Im letzten Beitrag hatte ich die Bedeutung des handwerklichen Rüstzeugs wie Zeichnen erwähnt; damit man sich jedoch nicht als Gefangener dieser Grenzen wieder findet, sollte man sich seiner Motivation, seiner ursprünglichen Idee besinnen. Auf diese Weise entdeckt man oft überraschend interessante Anregungen zu eindrucksvollen Gestaltungs- und Malansätzen. Das technische Problem löst sich dann oft wie von selbst.

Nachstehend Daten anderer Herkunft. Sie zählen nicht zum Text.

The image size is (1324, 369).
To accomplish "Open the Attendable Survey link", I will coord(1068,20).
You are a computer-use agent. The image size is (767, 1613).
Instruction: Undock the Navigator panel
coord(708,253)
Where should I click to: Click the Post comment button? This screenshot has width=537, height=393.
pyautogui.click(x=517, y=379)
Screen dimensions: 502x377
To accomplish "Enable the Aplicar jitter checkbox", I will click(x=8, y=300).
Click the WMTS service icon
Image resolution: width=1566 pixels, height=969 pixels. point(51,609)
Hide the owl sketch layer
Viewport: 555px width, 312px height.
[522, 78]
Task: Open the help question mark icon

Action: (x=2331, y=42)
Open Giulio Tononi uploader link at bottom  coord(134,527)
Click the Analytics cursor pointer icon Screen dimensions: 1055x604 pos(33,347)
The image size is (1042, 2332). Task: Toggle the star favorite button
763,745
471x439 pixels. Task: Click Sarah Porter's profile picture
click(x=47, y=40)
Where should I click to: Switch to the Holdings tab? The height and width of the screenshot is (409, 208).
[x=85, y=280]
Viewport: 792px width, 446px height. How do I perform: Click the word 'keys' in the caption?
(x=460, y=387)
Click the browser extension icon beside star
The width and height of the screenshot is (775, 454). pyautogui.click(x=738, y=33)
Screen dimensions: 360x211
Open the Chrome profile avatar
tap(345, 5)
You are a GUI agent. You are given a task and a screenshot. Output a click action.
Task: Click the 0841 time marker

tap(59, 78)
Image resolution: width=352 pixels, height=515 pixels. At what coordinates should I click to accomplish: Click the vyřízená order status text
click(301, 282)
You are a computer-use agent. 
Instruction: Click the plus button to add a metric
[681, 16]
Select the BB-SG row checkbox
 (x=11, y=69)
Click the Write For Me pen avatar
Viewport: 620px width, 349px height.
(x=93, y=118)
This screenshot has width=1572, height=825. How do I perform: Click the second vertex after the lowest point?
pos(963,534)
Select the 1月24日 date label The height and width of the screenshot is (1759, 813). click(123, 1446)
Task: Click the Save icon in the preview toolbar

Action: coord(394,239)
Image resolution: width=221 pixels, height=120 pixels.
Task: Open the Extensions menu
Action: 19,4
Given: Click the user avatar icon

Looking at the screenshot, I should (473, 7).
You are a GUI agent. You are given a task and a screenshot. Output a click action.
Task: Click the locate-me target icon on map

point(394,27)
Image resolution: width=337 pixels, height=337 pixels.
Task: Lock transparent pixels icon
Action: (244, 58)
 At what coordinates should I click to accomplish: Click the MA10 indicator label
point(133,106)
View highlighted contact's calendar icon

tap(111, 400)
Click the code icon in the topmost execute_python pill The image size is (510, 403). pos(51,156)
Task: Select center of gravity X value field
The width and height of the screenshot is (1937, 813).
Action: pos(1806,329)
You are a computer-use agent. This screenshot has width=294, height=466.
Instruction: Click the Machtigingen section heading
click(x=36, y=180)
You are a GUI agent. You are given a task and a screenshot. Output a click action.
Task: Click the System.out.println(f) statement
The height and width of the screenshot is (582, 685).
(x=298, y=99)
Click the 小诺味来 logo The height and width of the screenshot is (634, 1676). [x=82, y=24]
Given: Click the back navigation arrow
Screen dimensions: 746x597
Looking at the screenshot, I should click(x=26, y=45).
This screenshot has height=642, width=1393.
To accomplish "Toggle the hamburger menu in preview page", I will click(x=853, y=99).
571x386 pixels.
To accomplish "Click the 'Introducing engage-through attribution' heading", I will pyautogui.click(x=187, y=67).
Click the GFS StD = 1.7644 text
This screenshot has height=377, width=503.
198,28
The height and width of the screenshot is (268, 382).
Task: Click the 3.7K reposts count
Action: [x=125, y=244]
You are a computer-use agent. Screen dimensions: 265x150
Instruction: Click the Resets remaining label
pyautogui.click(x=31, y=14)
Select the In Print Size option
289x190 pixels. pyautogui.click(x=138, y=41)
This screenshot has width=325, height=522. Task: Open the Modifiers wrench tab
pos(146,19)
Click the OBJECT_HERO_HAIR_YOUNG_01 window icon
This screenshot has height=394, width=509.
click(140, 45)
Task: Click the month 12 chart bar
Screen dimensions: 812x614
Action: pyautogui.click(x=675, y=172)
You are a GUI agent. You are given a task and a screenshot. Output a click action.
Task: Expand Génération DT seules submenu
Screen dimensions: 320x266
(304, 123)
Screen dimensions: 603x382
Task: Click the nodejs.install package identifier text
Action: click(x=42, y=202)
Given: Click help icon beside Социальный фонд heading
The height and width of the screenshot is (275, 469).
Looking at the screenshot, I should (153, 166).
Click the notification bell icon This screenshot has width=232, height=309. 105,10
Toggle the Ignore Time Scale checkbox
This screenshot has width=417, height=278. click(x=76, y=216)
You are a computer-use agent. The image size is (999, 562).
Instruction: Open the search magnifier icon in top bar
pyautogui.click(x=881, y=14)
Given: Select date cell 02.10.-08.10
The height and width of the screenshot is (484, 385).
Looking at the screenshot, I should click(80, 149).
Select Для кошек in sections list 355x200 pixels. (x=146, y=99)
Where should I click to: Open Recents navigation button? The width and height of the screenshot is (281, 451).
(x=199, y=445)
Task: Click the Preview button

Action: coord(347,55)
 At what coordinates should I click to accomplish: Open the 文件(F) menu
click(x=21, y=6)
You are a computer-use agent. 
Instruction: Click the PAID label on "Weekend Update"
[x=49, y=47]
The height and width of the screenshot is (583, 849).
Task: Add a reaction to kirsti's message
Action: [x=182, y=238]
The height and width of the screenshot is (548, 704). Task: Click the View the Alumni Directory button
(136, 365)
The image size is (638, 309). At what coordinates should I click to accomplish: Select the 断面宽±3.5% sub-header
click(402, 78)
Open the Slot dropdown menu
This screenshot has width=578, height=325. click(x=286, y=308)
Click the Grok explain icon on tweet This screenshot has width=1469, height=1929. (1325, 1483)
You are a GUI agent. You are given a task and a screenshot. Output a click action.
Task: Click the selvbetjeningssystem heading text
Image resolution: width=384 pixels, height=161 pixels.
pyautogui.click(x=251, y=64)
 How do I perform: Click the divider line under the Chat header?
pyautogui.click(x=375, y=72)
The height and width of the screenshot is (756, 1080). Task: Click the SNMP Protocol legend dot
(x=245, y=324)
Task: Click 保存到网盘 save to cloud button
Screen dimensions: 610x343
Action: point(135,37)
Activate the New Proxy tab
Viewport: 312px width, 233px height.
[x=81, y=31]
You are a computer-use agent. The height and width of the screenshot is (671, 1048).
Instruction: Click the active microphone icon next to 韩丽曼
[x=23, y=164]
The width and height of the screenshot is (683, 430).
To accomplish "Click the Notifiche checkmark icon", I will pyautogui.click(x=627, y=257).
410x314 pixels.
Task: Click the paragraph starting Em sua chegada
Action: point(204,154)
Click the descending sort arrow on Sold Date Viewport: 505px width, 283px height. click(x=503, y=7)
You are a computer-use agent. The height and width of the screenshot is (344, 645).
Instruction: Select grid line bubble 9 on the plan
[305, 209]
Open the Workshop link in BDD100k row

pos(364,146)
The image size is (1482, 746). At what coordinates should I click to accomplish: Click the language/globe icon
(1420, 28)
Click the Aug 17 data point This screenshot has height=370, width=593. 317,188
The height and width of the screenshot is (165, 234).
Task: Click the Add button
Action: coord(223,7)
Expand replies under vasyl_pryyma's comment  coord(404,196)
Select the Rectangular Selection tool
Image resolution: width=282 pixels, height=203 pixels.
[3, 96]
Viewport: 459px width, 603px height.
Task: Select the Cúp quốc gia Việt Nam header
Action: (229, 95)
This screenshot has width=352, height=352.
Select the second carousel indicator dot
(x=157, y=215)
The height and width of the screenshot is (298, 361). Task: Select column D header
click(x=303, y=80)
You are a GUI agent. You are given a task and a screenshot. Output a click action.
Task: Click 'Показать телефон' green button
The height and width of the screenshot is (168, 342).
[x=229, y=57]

Was heißt, sich an der Bildidee zu orientieren? Bevor man den Pinsel ins Wasser taucht, muss man sich Gedanken darüber machen, was man malen möchte und vor allem, wie man es malen könnte. Kein Mensch beginnt mit dem Schreiben, bevor er sich nicht irgendetwas ausgedacht hat. Im Idealfall drängt sich ein Motiv auf, doch das kann auch verhängnisvoll sein. Allzu leicht beginnt man impulsiv und ohne Plan die Natur zu kopieren, jedes Fenster, jede Kante. Dabei übersieht man das Naheliegende: Wenn uns ein Motiv ins Auge springt, besitzt es offensichtlich gestalterische Qualitäten oder es berührt uns emotional auf irgendeine Weise. Genau darum geht es: dies zu analysieren und herauszufinden, wie man es möglicherweise umsetzen könnte. Die Bildideen sowie Ansätze der Gestaltung können natürlich so unterschiedlich sein, wie die Motive und die Künstler selbst. Doch es gibt Kriterien, die das Malen erleichtern und die Bildwirkung deutlich steigern. Das Schönste dabei ist: es kommt nicht mehr so sehr auf die naturalistisch korrekte Darstellung jedes Gebäudes oder einzelner Details an. Das ist es doch, was wir Aquarellmaler anstreben.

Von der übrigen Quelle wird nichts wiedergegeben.